At the same time, China does not respect the social characteristics of the Afghan community. Beijing does not realize that Afghanistan is not Pashtunistan or Talibanistan and that other, different people live there, but China does not show respect for these people. Russia respects the diversity of Afghanistan, in this, its position differs from China. President Putin has publicly said that Tajiks make up 40 to 47% of Afghanistan's population but have no power there. In turn, the Taliban do not respect Shiites: they recently closed a large Shiite university and do not recognize Shiite legal proceedings. Yes, today the situation in Afghanistan is still outwardly quiet, but it does not reflect the reality that exists in this country. People, groups, and states that do not respect the character of Afghan society will inevitably lose in Afghanistan.

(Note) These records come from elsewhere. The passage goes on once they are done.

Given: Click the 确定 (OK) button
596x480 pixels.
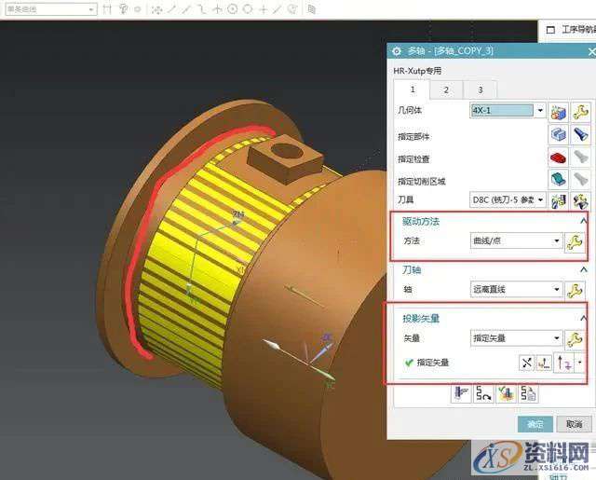Looking at the screenshot, I should coord(535,424).
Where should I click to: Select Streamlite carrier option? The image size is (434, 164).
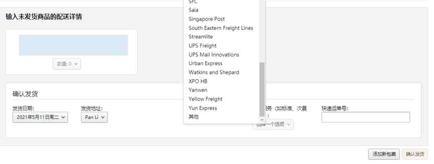[201, 37]
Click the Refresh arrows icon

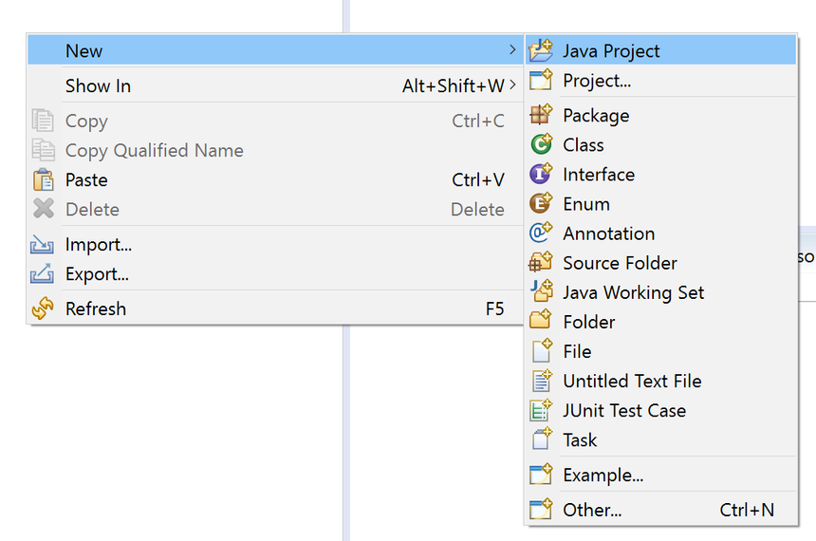(44, 308)
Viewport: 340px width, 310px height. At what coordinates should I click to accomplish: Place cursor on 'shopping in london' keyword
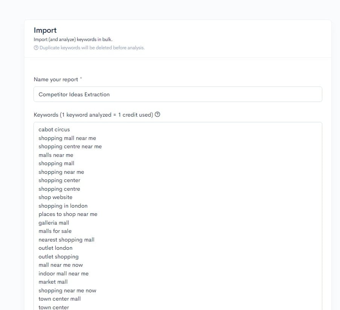point(63,206)
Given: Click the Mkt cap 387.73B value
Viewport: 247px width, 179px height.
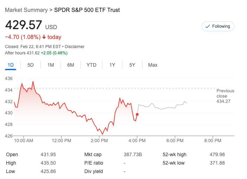Looking at the screenshot, I should tap(132, 154).
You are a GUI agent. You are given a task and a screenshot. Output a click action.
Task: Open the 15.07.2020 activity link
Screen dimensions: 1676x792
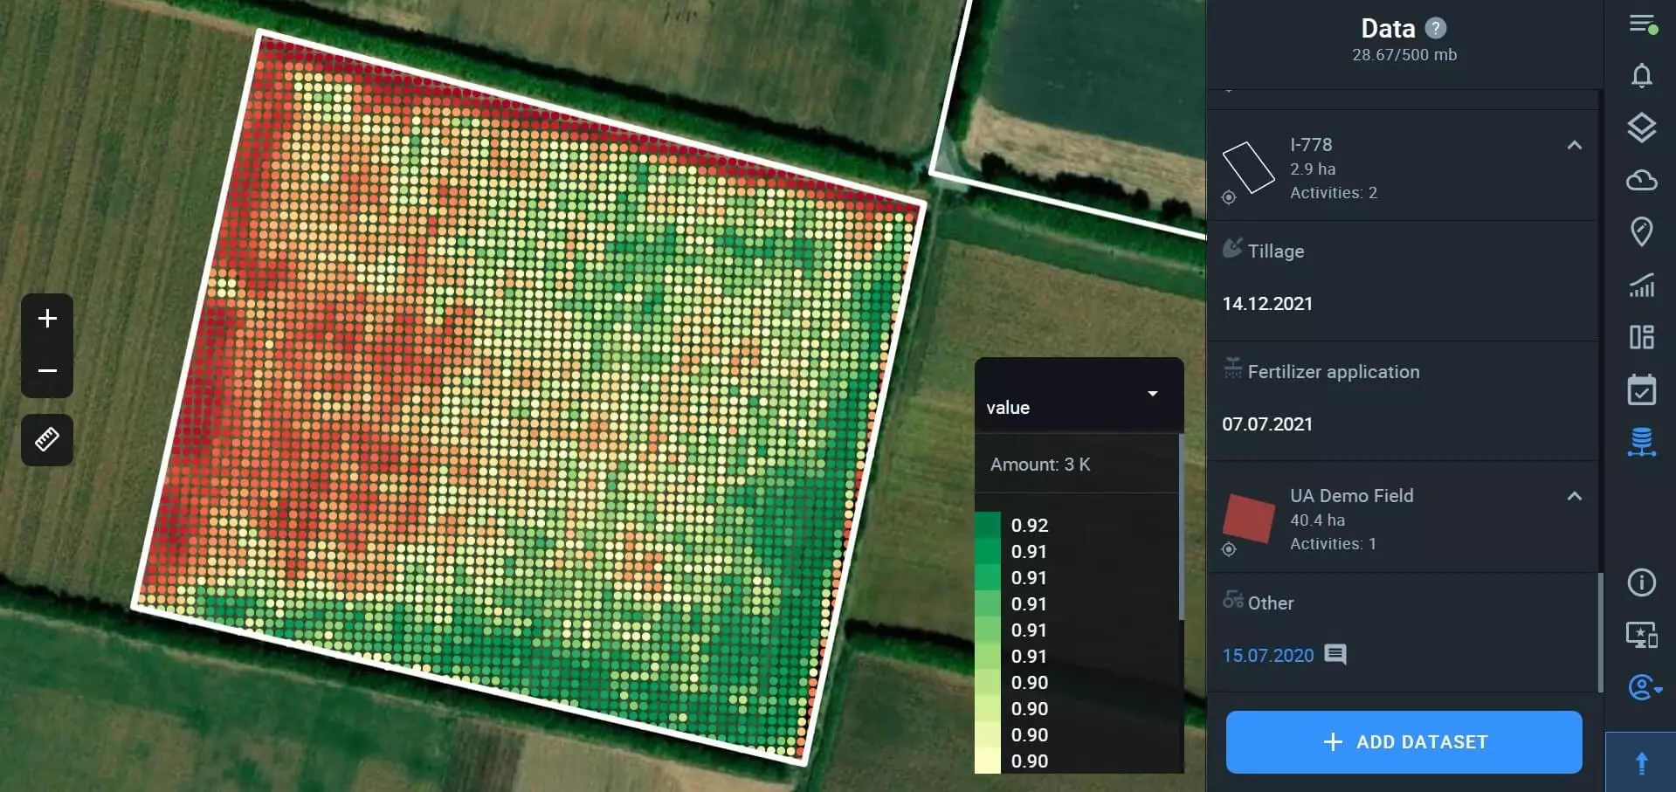point(1267,656)
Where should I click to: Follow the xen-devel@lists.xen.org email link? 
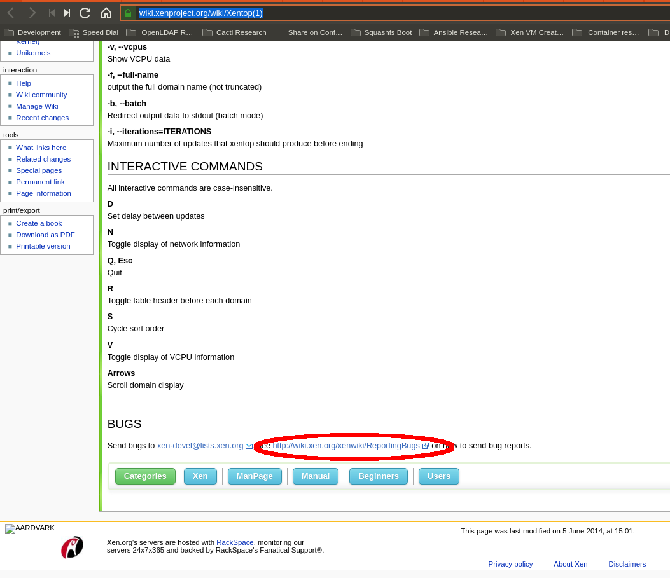[200, 446]
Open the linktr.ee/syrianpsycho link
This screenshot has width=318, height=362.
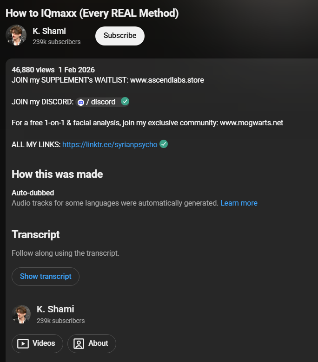pos(110,144)
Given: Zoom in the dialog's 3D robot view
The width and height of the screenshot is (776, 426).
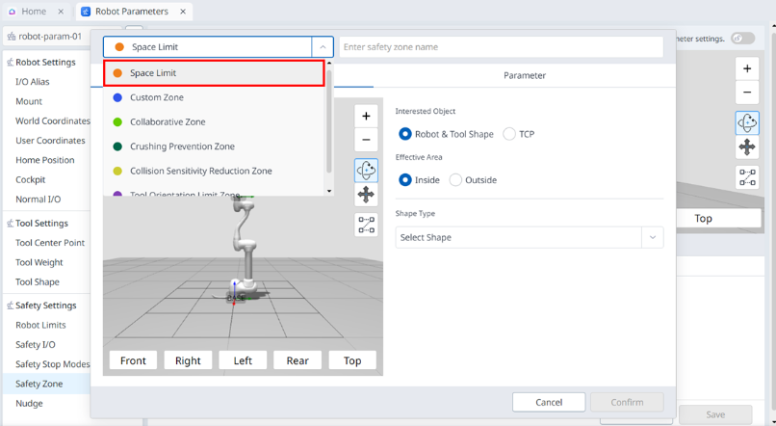Looking at the screenshot, I should [x=366, y=116].
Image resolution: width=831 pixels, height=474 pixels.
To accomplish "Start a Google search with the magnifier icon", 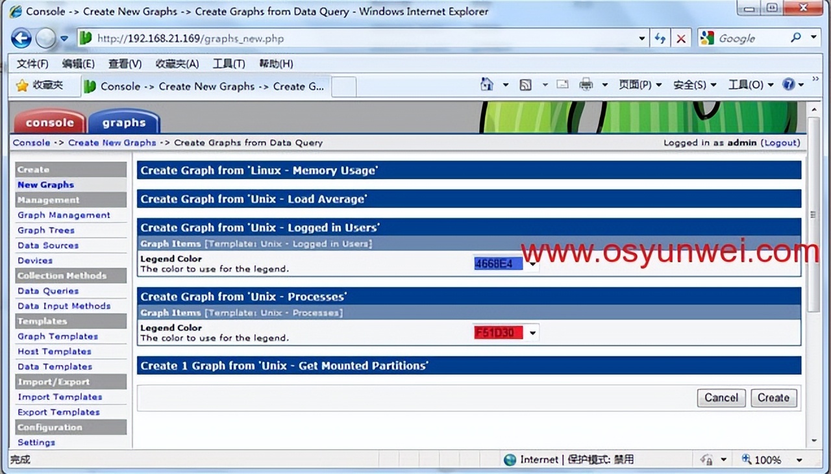I will coord(797,38).
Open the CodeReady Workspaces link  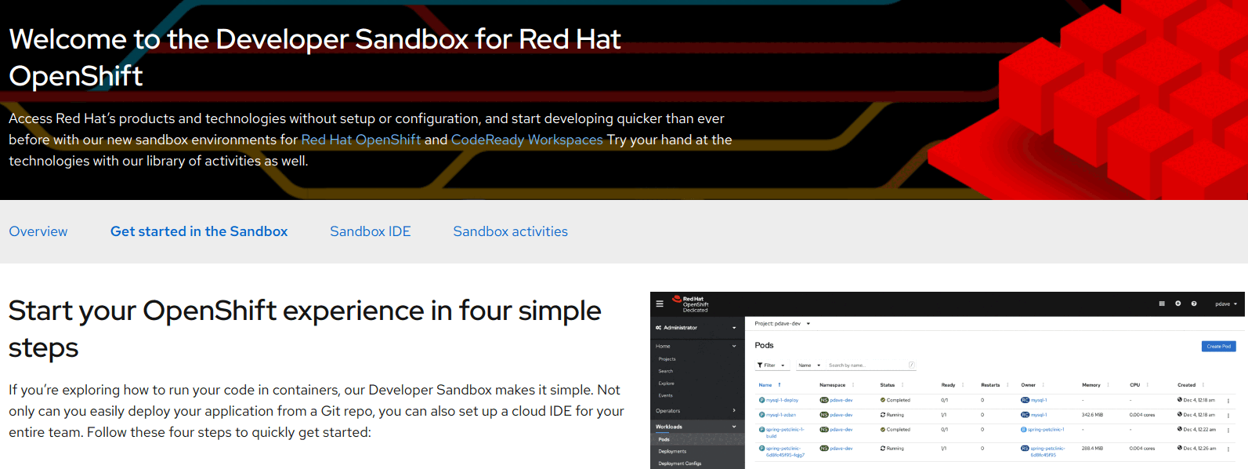(x=526, y=140)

IS THERE AN ALTERNATIVE TO JIHADISTS?
– How do you assess the prospects of the Afghan anti-Taliban Resistance? For three years now, various Resistance groups have been unable to take control of even a small territory in Afghanistan. Does this mean the Taliban are too strong? Or is the Resistance still weak? Are there any chances that the Resistance to the Taliban will become a real political force in Afghanistan?
– The current Resistance has different images, and different forms, not only armed ones. And his struggle was successful - it largely created a political impasse for the Taliban. The Taliban has not received international, regional, or domestic legitimacy. If there had been no resistance from Afghan women, journalists, and civil activists, then the Taliban could have counted on international recognition. That did not happen.
The current situation is a political dead end. Nobody recognizes the Taliban; the Taliban cannot use their flag at any conferences. This is a success for the opponents of the Taliban, who are quite successful in using various forms of Resistance.
As for armed resistance, there are many restrictions. The armed resistance is alive and continues. Kabul is no longer considered a safe city because various armed groups opposing the Taliban are now operating there. We do not kill civilians, as the Taliban did, we do not shoot at civilians, we do not kill schoolchildren and students, and we do not blow up universities. The resistance is exclusively fighting against the Taliban.
Nowadays, some groups are active both among Afghans and in the countries of the region and the West, which promote a fake position according to which there is no need to develop and support the resistance of the people of Afghanistan to the Taliban regime. They insist that we need to wait a little longer, that there is an internal conflict in the Taliban, that there are supposedly some “moderate Taliban”, and that the issue of liberating Afghanistan from the dictatorship of the terrorist group can be resolved by non-military means. I don't believe in this because it is fantasy.
We respect our citizens, all ethnic and religious communities of Afghanistan, and the humane methods of the Resistance, our civilized actions are regarded by some forces as weakness. No, this is not so - it is our soft power that will lead the Resistance to victory. After the current political stalemate in the Afghan situation, a political turnaround will inevitably come, and we are now on this path.